Existen recomendaciones relacionadas con la vacunación contra la gripe en el personal sanitario.  Es importante mencionarlo por su importancia, además de la situación relacionada con la  influenza A y una cierta resistencia de los profesionales a vacunarse. Debemos considerar que es un imperativo y ético vacunarse, porque la vacunación no es ya tanto por protegerse uno, dado que hay evidencia de que los ancianos atendidos por personal sanitario no vacunado tienen una   mayor mortalidad por neumonía que los atendidos por personal vacunado; es decir, no vacunarse está causando efecto negativo en los pacientes a quienes se atienden.

Finalmente el último grupo dice relación con el uso de la medicación. Nos podemos referir a un  par de ejemplos, como los métodos de almacenaje, etiquetaje, etc., y la medicación de urgencia.  En ambos casos son indicadores que pueden prevenir eventos de gravedad. Una de las cosas que se analizó fue el “carro de paro”, que se decía siempre estar en perfecto orden de uso, sin  medicamentos caducados, completo, etc., y en realidad ninguno estaba perfectamente mantenido. Asimismo, hay que revisar los botiquines ya que estos también mantienen medicamentos en las  plantas, quirófanos, Unidad de Cuidado Intensivo (UCI), etc. Se ha encontrado gran cantidad de  medicamentos caducados, mal ubicados y una cantidad de cosas en condiciones de conservación  que no correspondían.

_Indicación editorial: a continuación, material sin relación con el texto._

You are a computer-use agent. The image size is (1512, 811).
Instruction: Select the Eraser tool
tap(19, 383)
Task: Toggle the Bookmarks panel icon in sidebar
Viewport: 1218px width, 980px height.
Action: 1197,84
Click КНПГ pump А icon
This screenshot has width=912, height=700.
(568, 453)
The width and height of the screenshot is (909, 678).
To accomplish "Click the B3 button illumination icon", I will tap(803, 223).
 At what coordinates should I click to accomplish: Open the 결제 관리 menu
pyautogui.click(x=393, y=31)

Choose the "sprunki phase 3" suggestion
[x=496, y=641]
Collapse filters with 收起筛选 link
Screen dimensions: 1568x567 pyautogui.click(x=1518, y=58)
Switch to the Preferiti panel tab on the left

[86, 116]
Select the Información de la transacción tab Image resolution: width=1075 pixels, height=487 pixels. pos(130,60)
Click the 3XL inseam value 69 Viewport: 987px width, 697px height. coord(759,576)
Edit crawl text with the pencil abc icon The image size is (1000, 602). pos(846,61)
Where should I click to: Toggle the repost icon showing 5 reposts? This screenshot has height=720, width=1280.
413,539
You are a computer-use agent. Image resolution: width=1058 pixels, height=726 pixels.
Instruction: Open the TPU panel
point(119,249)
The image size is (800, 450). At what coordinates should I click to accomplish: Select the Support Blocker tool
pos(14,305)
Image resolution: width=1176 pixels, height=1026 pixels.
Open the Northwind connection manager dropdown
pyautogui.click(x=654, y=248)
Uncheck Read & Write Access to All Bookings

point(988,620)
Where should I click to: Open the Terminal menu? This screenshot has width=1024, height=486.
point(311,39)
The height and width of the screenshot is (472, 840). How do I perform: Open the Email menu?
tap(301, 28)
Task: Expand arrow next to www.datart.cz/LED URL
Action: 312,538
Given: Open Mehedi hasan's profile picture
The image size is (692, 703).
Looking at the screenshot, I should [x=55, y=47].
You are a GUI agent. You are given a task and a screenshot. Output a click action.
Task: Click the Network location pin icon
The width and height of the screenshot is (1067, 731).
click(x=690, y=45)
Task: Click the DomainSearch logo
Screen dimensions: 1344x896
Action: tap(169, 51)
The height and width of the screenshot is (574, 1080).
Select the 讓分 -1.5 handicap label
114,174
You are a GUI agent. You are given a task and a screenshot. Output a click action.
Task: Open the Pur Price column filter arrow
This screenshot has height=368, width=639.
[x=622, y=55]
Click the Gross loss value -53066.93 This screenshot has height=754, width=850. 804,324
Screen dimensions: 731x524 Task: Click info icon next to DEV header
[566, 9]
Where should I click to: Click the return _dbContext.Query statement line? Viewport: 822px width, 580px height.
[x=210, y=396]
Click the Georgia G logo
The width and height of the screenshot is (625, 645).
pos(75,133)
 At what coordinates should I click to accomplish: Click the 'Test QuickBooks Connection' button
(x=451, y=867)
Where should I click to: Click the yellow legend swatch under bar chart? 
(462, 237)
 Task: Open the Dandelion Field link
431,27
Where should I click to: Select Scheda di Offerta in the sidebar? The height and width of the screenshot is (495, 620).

En relación a la medicación de alto riesgo, existen normas sobre administración de dichos  fármacos, incluyendo dosis máximas, duración, vía de administración, doble chequeo, y doble  cálculo de dosis. Estas acciones deberían ser adoptadas de rutina por todos los hospitales, señalando como medicación de alto riesgo, por ejemplo, la quimioterapia, los anticoagulantes, los  electrolitos concentrados y la insulina.

Con la imagen precedente podemos ejemplificar la situación del paciente que ingresa a un  servicio de salud, estando en riesgo de que quien dispare no dé precisamente en la diana. Los  indicadores que se han presentado constituyen verdaderas barreras para que aquél disparo,  aunque no de en la diana, no dañe tampoco al paciente. Otro dato importante es que la inmensa  mayoría de los estudios que se han hecho son en adultos, por lo tanto aún falta por avanzar en el estudio en la población pediátrica.

Una última reflexión. Existe una tendencia a enfocar la medición en el resultado y no está  instalado el hábito de medir estructura de proceso. Sin embargo, esto es mucho más útil para  lograr verdaderas mejoras. Algunas explicaciones, como se puede ver en la Tabla 9, podrían ser  el que aún no se ha asumido que seguridad no es solamente efecto adverso, sino que además es  que no haya riesgo. Si se quiere asegurar ausencia o control de riesgo con medición, se deben  levantar los indicadores correspondientes.

Más recientemente se ha instalado la idea de separar lo que son indicadores de mejora continua (los de estructura y procesos), de lo que son indicadores de impacto de sus actividades en gestión de la calidad (indicadores de resultados).

Es importante también, saber si existen indicadores para todos los niveles que puedan ser  utilizados con ese enfoque, con cada uno asumiendo su propio nivel de responsabilidad; saber  qué se tiene que hacer para mejorar, de manera que en todos los niveles se implemente una  monitorización que sirva para mejorar aquello sobre lo que se tiene responsabilidad. La monitorización permite iniciar ciclos de mejora, que a su vez llevan a nuevos diseños y planificaciones, que a su vez deben ser nuevamente monitorizados.

Francis Picabia decía: “Nuestra cabeza es redonda para que el pensamiento pueda cambiar de dirección”. Habitualmente las personas se enfocan en una sola cosa, mientras que lo deseable sería tener siempre una visión más amplia, tratar de innovar y cambiar de dirección para modificar realmente la forma de hacer las cosas.